Supplied text:
======

Great Ouse is one of Englands longer rivers. About 260 km from near Silverstone in Northants to Kings Lynn in Norfolk. In April 2008 i’d driven from Canterbury to Norwich to take youngest son to Cambridge and third son to University of East Anglia. They’re twins. Lunch in Trinity. Stayed at Kings Lynn Youth Hostel. Next day i took my monthly ten mile walk. Always like walking by water. Prefer a circuit, but didnt have an Ordnance Survey map. Keep it simple: walk five miles upriver and return. It’s not the same walk twice. Difficult to get lost.
River is above ground level between high banks. So the whole walk felt like walking in the air, with big Fenland sky above. Busy A47. Past construction site. Sluice at mouth of River Nar. Big flat fields. Past Wiggenhall St Peter, roofless church. Wiggenhall St Germans, intact church. Walked briskly for thirty minutes. Part of research project on effect of exercise on middleaged men. Three times a week walk as fast as possible for 30 minutes, two miles in my case. Tests by man at Christ Church University, Canterbury.
Saw men fishing, one other walker. Windy. Good walk. Main memory is of being high up above flat farmland, walking but making no progress. Like a treadmill.

======

Carry on the account of the walk beside the Great Ouse, picking up after its last sentence. The lines after this come from a separate source.

Data excerpt:
======

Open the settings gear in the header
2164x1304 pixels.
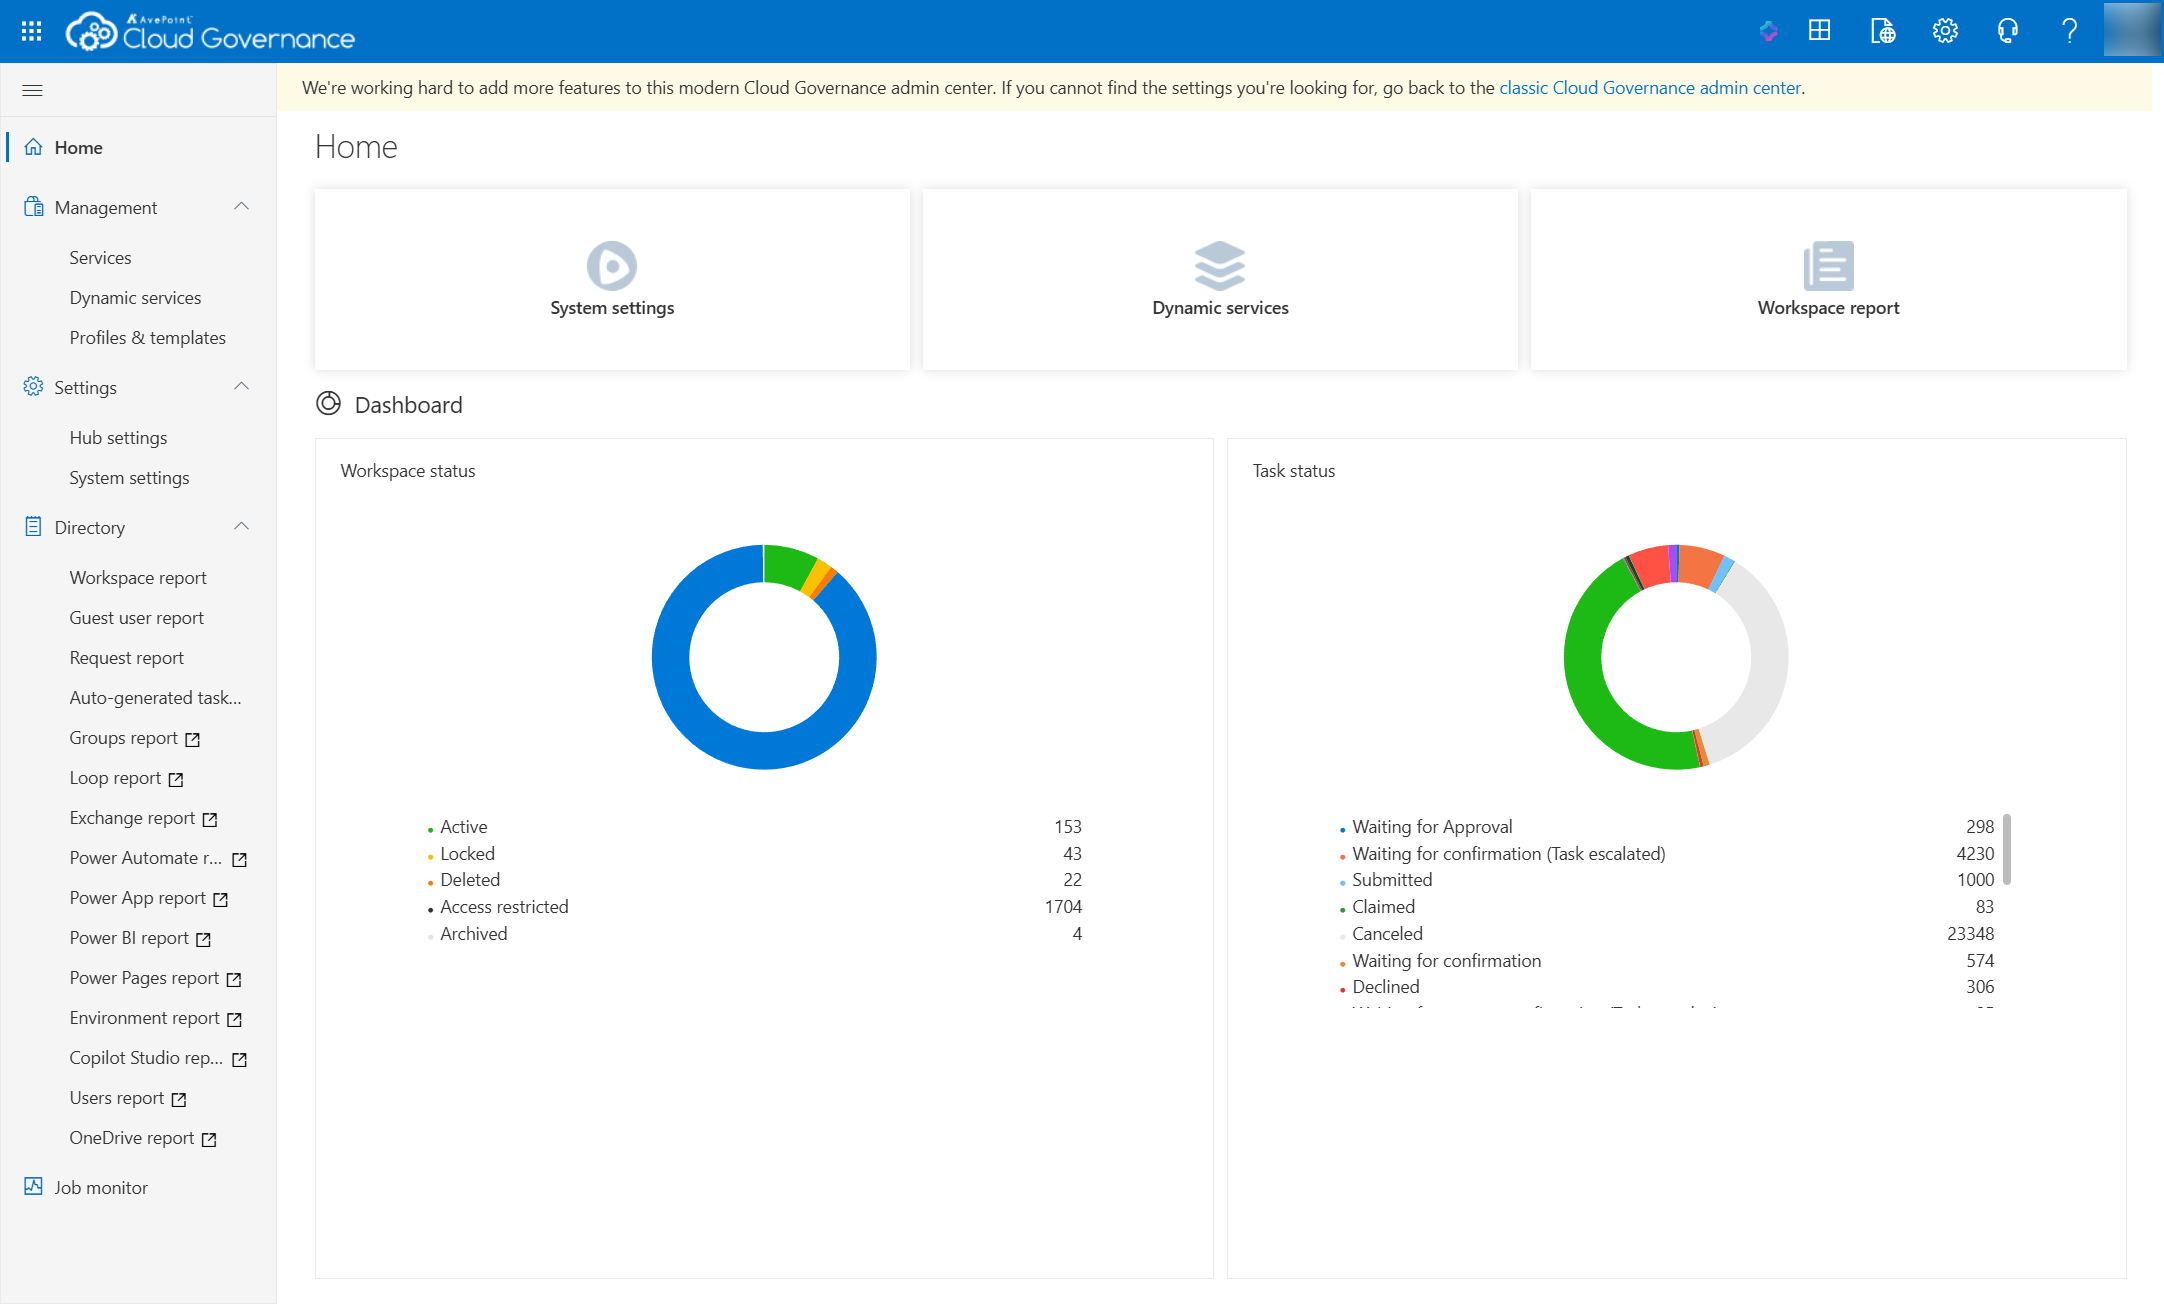pyautogui.click(x=1945, y=31)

======

Response to this task:
Later listened on car radio to BBC play about Jet Morgan. Forgot i’d arrived in twilight with headlights on. Flattened battery. AA needed next morning. Kings Lynn has a statue of George Vancouver, several museums and churches, and a pub called Wenns. Fellow visitor at the hostel was touring places connected to poet John Clare.
Here in 2022 Canterbury i intended to lament damp dull days of November and December when it never gets properly light. In summer, at this latitude, twilight makes the days longer. In winter, shorter. Result: gloom. High air pressure brings different weather. Today is sunny and frosty, minus 3 degrees Celsius last night. A short pleasant walk to post presents to sister and second son. Result: euphoria.
Whatever the weather, walking is good.
NOTE on place names. Kings Lynn was Bishops Lynn before Henry VIII dissolved monasteries. Lynn Celtic for pool. Ouse: Celtic or preceltic for river. Wiggenhall: nook of land of man called Wicga.
References: AD Mills, Dictionary of English Place-names OUP (1998) J Ayto & Ian Crofton, Brewers Britain & Ireland (2005)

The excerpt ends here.